It has occurred to this writer over the past few days that perhaps a recently adopted IBAF rule change designed to thwart long extra-inning games (see previous entry) might not be such a hair-brained scheme after all. In fact the new touted “Schiller Free Base Runners Rule” might be taken as only the first of several ground-breaking steps in the sport’s improvement. There are additional steps that might now be taken by the “lords of international baseball” not only to improve the swansong Beijing tournament, but also to increase chances that baseball might somehow find its way back as an Olympic sport for the 2016 games at an as-yet-unnamed site.
With that thought in mind I suggest to the IBAF and IOC brain trust a handful of further slight modifications in long-standing baseball rules that would likely benefit the Beijing matches and possibly improve chances for the sport finding renewed support and acceptance in such far-flung outposts as Afghanistan and New Guinea. The first needed rule change for this month’s contests would seem to be one geared to neutralize any threats to healthy and artistry posed by Beijing’s notorious “walls of incessant industrial smog.” The seeming solution here would be to eliminate the three outfield positions from the diamond, since outfield play will most likely not be clearly visible from the grandstands or press box at any rate.

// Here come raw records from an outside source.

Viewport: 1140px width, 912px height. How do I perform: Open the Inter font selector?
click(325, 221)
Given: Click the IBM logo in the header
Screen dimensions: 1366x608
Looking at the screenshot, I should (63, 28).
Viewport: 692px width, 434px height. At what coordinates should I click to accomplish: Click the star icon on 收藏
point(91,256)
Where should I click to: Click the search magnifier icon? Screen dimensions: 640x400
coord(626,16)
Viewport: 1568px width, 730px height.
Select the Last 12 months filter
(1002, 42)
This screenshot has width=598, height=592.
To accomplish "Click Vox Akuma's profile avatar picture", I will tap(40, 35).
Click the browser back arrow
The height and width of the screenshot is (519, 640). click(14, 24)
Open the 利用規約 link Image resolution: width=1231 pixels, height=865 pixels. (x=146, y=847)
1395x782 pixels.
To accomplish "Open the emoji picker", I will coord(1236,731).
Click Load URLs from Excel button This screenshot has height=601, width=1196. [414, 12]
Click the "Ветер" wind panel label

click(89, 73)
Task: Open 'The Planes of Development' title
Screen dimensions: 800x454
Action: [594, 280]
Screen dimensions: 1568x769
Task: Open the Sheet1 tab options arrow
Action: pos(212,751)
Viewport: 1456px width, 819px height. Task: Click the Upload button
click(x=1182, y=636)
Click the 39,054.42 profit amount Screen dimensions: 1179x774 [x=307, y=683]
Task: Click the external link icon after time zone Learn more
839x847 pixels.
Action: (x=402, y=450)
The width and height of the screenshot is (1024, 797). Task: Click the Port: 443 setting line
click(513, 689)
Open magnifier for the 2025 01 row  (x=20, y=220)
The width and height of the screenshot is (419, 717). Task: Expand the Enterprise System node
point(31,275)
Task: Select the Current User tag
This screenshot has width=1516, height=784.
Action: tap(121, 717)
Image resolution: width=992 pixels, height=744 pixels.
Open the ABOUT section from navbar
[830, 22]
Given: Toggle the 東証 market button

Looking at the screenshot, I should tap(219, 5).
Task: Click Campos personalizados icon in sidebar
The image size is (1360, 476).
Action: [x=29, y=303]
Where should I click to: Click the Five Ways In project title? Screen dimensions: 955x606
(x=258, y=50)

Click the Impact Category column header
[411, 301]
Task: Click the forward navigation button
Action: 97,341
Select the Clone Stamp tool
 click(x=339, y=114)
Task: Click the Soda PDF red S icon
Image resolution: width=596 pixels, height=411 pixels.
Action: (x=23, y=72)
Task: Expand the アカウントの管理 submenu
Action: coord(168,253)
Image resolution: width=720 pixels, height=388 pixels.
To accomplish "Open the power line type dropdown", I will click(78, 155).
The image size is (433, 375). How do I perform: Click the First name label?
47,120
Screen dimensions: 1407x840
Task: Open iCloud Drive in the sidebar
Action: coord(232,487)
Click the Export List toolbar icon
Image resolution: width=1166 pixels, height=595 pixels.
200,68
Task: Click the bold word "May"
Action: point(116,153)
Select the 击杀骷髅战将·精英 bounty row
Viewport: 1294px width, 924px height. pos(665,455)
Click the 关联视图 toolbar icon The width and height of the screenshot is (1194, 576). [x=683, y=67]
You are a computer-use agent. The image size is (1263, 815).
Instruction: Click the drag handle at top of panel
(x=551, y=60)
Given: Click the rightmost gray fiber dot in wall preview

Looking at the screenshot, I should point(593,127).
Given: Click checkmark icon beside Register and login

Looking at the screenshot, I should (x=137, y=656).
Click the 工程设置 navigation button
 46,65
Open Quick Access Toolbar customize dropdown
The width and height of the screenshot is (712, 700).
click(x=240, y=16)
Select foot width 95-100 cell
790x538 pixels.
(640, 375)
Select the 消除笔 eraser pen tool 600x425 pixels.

With the defense now limited to just six players, any ball hit beyond the infielders would automatically be scored a “ground-rule single” no matter what the dimensions of the unseen blow might actually be.
A second new playing rule humbly proposed here would be the limiting of all games (entire games, and not individual pitchers) to a 30-pitch count. Once 30 pitches are thrown the game would immediately cease (no last at bats for the “home” club) and the results would be duly recorded in the tournament standings. If by some chance a game were still tied after 30 pitches (not a high likelihood given that any ball hit beyond the infield would be an automatic single) then the winner could be determined by immediately moving to the novel IBAF showcase ruling for 11th-inning tie-breaking. The team at bat after 30 pitches would suddenly revert to no outs, and their manager could then move to any hitter he chooses from his batting order (per Schiller’s new ruling) and thus also put the two previous hitters in the batting order on first and second bases. One clear advantage of this new set of playing conditions would be that Olympic baseball fans would enjoy a much greater opportunity to see the new ingenious Schiller extra-inning rule on display and not have to wait for the rare event of an 11-inning contest. (I realize here that with a 30-pitch limit on all games, first at-bats would now take on a major importance. This could be handled with an auxiliary rule that allowed first at-bats to the team whose name had the fewest characters in the Chinese character spelling system.)
The combination of these new proposed rules (no outfielders and 30 pitches total) would also work most effectively to achieve two of the IBAF’s main stated goals. First, these rules would definitely shorten all games, eliminating the main IBAF preoccupations with possible interruptions of important television, entertainment and security schedules (as claimed in the recent IBAF announcement of their revamped extra-inning rule). Secondly and most importantly, by reforming the game with an infield only and a total of no more than 30 pitches, baseball would hardly look much like “baseball” anymore. The diamond sport would take on instead the appearance of something akin to, say, curling or field hockey or squash. It would seem likely that a sport with such a revamped appearance might stand a far greater opportunity of receiving the support of non-baseball countries throughout Africa and Europe and Oceania, and thus also increase its likelihood of obtaining the votes desperately needed in IOC circles for 2016 reinstatement as an “official” Olympic sport.
The only possible objections I can foresee to these proposed “minor” rule changes would be that they might be seen by some backward-looking old-timers as impacting far too heavily on the traditional appearance and quality of the sport as fans have known it and loved it for more than a century and a half. But the recent IBAF proposed extra-inning tie-breaker rule is itself already sufficient proof that such sentimental “traditionalist” arguments hold little importance for IBAF rule-makers. Most traditional baseball fans reside in the United States, anyway, where Olympic baseball draws almost no attention at any rate. So why not continue the reigning logic of tweaking the Olympic version of the sport so that it finds needed success and appeal with a population existing outside of what might be termed traditional baseball populations. If we don’t need extra innings or fixed batting orders or earned base runners, why do we need outfielders or outfield play? And if you have already seen 30 pitches why do you need to see 300? If in 2008 few baseball fans can recall what a double header was, why should we expect that many fans in 2016 or 2020 will recall the concept of baseball played without a time clock? Or without a pitch count? Let’s seize the moment and remember Beijing as the sacred place where baseball starting look squarely and boldly to the future and finally cut its stranglehold ties with the withering past.